━━━━━ EXERCISE DATA ━━━━━
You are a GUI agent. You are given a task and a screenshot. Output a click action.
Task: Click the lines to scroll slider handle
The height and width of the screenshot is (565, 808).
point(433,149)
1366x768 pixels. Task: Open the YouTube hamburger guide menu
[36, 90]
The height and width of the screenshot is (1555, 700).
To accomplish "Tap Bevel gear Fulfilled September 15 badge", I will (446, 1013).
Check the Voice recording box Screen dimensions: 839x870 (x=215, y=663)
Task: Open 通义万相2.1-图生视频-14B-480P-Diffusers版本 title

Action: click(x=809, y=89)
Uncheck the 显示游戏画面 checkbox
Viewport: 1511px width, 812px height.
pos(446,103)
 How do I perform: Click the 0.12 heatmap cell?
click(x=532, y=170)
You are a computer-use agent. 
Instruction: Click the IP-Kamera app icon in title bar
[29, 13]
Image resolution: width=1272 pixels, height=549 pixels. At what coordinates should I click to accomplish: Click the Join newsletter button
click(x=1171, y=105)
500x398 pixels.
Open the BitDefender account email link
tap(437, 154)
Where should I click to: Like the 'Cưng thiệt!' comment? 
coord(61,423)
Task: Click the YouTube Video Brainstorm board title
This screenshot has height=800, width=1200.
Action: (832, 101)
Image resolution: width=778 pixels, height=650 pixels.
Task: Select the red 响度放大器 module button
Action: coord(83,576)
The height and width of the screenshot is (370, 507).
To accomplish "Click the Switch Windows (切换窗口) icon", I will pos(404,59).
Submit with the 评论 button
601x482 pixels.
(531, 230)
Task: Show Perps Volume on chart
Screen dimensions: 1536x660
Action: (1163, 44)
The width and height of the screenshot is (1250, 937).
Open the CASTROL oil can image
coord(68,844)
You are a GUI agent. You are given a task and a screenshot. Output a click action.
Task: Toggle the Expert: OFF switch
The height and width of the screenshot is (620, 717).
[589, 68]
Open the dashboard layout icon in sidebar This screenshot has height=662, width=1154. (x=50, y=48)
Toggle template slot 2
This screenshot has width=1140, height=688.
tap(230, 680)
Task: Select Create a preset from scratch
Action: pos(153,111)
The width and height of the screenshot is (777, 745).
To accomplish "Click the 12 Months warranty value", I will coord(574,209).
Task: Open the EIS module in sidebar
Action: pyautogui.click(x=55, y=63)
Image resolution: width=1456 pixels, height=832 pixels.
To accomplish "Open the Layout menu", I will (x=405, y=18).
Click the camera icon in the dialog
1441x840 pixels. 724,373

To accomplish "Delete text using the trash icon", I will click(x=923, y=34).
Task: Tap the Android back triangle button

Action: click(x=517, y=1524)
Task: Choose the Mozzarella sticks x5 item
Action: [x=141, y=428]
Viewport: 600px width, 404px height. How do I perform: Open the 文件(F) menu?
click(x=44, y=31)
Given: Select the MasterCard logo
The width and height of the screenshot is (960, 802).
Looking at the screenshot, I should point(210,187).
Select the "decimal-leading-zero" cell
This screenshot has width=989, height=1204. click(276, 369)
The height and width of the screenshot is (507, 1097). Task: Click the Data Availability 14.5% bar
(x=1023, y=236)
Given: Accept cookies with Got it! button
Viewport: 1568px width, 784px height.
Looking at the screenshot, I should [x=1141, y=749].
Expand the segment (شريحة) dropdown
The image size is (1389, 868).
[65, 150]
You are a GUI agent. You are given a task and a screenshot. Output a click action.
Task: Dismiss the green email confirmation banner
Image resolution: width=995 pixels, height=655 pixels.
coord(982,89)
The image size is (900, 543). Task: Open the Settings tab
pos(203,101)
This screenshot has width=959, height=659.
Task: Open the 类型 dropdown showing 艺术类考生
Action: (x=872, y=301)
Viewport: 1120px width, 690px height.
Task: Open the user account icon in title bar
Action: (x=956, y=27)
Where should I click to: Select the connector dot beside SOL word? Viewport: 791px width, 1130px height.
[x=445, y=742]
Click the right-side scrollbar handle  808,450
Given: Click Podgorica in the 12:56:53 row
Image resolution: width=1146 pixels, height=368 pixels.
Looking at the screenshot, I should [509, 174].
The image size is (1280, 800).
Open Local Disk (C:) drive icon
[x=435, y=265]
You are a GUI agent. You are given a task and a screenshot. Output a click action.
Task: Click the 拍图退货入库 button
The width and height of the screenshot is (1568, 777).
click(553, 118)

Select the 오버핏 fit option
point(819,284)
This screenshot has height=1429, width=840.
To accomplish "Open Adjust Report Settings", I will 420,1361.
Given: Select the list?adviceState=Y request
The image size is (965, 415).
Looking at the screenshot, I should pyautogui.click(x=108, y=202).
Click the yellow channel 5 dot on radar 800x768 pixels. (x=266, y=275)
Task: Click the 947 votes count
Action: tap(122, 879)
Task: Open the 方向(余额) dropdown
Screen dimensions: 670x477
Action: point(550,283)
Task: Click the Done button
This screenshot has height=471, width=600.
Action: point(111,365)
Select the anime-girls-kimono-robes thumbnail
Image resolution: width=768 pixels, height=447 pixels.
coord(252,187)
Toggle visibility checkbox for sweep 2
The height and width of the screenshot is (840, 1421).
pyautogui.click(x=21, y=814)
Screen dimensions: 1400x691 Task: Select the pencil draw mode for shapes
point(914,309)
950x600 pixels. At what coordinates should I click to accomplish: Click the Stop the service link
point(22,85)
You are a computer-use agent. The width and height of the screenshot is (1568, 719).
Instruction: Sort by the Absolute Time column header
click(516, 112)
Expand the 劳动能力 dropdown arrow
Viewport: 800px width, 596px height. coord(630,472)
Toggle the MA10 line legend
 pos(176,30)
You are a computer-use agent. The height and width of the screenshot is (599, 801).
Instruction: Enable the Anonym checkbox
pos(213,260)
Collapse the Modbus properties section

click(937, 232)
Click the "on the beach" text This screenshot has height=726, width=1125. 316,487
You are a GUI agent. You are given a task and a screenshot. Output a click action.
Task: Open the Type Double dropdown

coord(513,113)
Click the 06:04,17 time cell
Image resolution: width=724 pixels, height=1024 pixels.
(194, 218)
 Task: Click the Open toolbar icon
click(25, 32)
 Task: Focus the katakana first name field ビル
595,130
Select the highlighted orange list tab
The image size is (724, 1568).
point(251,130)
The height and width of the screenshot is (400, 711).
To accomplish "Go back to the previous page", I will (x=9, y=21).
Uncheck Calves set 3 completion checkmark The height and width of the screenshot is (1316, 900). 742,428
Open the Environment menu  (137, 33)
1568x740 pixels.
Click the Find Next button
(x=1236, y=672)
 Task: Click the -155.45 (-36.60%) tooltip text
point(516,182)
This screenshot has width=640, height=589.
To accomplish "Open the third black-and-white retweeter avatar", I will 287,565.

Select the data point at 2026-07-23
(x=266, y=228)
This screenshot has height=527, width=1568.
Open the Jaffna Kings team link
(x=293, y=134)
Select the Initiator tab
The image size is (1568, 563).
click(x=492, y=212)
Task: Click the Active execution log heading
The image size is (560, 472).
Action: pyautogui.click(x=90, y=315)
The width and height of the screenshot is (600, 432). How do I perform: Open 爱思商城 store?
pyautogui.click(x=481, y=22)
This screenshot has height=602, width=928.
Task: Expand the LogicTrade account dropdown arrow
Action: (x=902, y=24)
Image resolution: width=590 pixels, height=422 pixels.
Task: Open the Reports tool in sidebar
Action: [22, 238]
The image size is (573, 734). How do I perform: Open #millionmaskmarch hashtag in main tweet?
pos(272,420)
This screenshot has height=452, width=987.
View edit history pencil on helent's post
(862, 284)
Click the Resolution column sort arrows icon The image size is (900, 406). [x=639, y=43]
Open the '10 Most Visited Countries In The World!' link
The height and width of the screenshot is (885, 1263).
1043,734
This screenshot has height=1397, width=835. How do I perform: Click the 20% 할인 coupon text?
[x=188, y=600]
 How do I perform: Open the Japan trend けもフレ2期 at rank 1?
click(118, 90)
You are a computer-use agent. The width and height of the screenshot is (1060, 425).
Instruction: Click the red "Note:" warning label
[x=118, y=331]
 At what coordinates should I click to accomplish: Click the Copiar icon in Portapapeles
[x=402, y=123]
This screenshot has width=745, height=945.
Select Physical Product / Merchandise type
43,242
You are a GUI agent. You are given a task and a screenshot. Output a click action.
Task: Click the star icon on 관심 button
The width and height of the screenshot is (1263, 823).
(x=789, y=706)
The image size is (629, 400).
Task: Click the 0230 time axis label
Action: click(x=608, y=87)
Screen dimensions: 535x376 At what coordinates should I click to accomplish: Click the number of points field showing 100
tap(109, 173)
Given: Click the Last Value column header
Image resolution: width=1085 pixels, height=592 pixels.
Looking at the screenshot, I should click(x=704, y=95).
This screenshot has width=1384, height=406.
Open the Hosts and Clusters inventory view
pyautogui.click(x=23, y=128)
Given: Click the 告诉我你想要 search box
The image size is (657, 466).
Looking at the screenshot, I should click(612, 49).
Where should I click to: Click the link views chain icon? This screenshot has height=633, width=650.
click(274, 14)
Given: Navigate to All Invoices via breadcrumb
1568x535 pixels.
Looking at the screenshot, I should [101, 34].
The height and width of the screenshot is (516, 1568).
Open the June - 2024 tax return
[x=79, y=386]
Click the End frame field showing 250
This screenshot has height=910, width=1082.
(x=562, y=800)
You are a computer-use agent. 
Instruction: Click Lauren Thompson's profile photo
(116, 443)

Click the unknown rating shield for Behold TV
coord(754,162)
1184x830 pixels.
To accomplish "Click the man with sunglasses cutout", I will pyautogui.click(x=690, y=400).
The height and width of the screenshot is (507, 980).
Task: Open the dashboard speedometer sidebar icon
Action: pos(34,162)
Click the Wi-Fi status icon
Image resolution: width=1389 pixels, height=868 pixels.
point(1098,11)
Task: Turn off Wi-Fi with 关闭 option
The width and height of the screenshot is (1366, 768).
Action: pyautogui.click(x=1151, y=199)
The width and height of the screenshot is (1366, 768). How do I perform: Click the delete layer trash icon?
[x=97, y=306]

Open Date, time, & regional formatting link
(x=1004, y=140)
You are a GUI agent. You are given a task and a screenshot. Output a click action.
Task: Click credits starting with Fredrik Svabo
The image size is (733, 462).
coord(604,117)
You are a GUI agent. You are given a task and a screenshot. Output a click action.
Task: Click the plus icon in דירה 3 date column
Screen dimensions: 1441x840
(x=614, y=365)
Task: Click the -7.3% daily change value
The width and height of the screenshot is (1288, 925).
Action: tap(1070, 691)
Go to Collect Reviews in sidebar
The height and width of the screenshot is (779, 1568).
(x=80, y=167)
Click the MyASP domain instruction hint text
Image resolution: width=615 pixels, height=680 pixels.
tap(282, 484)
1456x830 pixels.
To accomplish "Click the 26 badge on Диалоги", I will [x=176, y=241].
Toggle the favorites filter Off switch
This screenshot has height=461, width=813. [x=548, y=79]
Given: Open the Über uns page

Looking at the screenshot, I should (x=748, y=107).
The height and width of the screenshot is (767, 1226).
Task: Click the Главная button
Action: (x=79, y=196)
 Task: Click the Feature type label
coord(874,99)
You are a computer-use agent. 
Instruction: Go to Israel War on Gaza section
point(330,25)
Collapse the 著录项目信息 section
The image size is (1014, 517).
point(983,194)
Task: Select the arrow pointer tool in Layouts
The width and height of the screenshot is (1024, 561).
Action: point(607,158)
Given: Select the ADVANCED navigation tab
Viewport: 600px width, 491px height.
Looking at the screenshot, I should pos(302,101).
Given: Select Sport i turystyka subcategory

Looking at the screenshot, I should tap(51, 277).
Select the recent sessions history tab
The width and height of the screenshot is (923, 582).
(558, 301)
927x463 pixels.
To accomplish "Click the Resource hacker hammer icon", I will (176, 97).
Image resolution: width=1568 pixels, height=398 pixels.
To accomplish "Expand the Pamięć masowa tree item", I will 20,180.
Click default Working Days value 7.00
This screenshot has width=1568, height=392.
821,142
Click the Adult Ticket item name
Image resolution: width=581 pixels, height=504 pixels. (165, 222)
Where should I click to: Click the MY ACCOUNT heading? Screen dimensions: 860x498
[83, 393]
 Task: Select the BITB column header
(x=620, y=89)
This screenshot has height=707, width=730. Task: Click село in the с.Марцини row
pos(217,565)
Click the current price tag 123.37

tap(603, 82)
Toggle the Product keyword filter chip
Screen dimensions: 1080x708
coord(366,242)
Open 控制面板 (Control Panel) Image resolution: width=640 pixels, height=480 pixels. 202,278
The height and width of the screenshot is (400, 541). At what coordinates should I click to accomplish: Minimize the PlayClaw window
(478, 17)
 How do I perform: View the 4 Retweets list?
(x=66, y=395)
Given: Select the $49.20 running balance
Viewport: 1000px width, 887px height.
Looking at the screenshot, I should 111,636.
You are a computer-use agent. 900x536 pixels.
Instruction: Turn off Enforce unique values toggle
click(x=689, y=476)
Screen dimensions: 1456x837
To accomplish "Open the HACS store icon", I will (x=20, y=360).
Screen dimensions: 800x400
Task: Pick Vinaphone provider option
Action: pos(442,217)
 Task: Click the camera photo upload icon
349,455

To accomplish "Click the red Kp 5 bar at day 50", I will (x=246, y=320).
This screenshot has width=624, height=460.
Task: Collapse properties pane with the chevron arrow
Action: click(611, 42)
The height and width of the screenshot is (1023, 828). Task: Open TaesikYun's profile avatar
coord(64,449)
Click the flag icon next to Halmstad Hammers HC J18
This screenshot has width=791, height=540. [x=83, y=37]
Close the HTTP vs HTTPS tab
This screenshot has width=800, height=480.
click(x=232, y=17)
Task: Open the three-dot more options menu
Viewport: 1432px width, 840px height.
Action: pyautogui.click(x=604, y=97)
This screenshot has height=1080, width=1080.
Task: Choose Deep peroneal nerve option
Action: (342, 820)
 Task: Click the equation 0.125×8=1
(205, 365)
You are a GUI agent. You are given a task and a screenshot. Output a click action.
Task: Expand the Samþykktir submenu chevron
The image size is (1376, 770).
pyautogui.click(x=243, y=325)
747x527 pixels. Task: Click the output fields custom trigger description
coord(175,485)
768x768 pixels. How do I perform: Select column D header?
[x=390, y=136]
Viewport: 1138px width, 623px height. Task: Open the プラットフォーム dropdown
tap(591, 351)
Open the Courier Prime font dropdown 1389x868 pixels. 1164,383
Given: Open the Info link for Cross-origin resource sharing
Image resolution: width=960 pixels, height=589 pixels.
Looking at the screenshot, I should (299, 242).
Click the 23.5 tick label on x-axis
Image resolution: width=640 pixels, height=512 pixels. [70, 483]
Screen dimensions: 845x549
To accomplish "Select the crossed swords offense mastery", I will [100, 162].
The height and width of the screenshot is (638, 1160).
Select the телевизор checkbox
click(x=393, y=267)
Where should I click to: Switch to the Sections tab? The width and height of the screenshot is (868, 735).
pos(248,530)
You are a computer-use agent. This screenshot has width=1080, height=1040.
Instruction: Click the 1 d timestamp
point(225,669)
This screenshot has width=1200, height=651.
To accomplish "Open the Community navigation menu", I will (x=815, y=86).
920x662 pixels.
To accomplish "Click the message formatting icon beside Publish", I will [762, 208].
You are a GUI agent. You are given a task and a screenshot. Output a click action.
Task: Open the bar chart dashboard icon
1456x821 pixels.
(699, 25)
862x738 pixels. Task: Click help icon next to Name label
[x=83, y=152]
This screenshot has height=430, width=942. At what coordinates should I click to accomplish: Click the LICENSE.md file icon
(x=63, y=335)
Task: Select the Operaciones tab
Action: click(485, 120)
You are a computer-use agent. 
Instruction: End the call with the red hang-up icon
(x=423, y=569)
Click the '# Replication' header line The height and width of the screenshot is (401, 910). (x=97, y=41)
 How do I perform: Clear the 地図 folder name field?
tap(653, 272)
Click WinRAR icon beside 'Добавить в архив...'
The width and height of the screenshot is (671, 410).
━━━━━
- TASK GOAL
Answer with the number alone: how many lines in the records include the word "chart"?

- FINISHED TASK
2